TiDB OOM Causes Restart

Note:
This topic has been translated from a Chinese forum by GPT and might contain errors.

Original topic: TiDB OOM导致重启

| username: TiDBer_qqabzOs3

[TiDB Usage Environment]
Production Environment
[TiDB Version]
v6.4.0
[Encountered Problem]
TiDB experienced a sudden increase in memory usage, triggering an OOM event. Upon checking the slow logs, it was identified that an internal SQL execution caused this. The SQL content is as follows:
SELECT
HIGH_PRIORITY table_id,
is_index,
hist_id,
distinct_count,
version,
null_count,
cm_sketch,
tot_col_size,
stats_ver,
correlation,
flag,
last_analyze_pos
FROM
mysql.stats_histograms;

What is the meaning of this SQL, under what circumstances does it occur, and how can this issue be avoided?
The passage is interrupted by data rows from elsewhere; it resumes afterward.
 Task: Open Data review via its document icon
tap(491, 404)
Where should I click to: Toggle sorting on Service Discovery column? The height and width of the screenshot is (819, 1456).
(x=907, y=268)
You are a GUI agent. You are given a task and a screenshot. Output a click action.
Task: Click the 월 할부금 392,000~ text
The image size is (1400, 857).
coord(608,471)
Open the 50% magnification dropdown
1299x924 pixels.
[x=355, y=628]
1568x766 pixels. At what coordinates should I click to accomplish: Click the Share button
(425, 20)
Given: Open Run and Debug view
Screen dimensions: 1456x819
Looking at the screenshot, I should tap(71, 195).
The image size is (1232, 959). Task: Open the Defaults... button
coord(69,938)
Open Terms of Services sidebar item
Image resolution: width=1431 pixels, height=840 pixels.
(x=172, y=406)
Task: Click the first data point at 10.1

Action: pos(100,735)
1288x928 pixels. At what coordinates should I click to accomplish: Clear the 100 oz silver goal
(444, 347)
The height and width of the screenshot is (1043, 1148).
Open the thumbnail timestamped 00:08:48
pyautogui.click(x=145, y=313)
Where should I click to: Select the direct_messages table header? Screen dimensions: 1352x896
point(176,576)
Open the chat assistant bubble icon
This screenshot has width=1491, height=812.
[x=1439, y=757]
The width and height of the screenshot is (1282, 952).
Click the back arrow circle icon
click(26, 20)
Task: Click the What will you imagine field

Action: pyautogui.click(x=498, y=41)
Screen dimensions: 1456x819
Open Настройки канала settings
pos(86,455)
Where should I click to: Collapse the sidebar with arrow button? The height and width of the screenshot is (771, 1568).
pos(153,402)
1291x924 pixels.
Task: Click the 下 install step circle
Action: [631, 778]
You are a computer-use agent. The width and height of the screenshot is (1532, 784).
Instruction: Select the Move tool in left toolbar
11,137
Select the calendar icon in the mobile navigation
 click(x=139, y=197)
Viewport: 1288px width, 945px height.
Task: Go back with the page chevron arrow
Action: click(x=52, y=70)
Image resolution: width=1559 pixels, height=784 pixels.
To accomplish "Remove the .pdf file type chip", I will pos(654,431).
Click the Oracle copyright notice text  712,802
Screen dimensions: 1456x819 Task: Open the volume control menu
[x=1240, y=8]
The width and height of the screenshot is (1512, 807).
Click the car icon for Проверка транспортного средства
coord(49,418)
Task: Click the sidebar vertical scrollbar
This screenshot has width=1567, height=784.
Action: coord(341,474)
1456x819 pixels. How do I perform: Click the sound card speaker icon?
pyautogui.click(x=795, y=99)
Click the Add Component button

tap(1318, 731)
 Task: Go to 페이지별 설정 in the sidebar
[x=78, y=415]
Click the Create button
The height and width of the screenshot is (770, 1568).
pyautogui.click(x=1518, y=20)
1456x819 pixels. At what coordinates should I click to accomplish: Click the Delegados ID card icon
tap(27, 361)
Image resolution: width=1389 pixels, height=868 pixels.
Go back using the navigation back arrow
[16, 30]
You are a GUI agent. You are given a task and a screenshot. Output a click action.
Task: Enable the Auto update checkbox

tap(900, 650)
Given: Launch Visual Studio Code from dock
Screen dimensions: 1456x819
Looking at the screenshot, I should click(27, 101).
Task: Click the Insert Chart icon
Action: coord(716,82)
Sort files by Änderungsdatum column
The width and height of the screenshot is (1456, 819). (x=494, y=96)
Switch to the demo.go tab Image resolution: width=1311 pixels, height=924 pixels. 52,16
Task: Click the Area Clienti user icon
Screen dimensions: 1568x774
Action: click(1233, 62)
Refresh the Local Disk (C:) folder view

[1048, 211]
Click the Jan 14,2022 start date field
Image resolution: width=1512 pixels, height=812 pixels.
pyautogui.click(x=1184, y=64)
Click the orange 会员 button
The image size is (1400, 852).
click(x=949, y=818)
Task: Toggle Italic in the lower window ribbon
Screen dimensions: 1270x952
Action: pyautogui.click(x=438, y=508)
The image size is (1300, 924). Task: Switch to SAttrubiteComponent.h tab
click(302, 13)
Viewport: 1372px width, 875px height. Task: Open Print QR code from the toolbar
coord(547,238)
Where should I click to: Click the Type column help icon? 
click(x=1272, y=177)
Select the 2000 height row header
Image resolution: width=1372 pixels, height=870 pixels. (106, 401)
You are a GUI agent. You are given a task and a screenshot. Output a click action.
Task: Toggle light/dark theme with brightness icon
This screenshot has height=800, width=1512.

| username: hey-hoho | Original post link

This is the histogram information for table lookup, related to statistics. The execution frequency of this SQL is not very high, and the memory usage is not large, so it should not be the cause of the OOM. Let’s look for other SQLs.

| username: buddyyuan | Original post link

Generally, the memory-usage-alarm-ratio is set. When this threshold is exceeded, it will dump the goroutine, heap, and running_sql from memory to a file. You can check these files to see what exactly is causing the issue.

| username: tidb菜鸟一只 | Original post link

It shouldn’t be this SQL causing the issue. This SQL is used for collecting statistical information. I suggest checking other SQL queries.

| username: TiDBer_qqabzOs3 | Original post link

However, from the slow query log, comparing the OOM time, only this statement matches. Apart from this SQL consuming hundreds of MB of memory, all other SQL statements are in KB.

| username: TiDBer_qqabzOs3 | Original post link

This is deployed on K8S. TiDB is stateless, and the logs are gone after a restart.

| username: TiDBer_qqabzOs3 | Original post link

However, from the slow query logs, only this SQL query has the highest memory usage, nearly 300MB, while the largest memory usage for other SQL queries is less than 50MB. Additionally, the OOM (Out of Memory) event timing also matches only this SQL query.

| username: jansu-dev | Original post link

As buddyyuan mentioned, it is still necessary to look at the behavior of the heap and log to see if it matches the invocation of this SQL. Currently, it is suspected that the OOM is related to this SQL, but it cannot be proven.

| username: system | Original post link

This topic was automatically closed 60 days after the last reply. New replies are no longer allowed.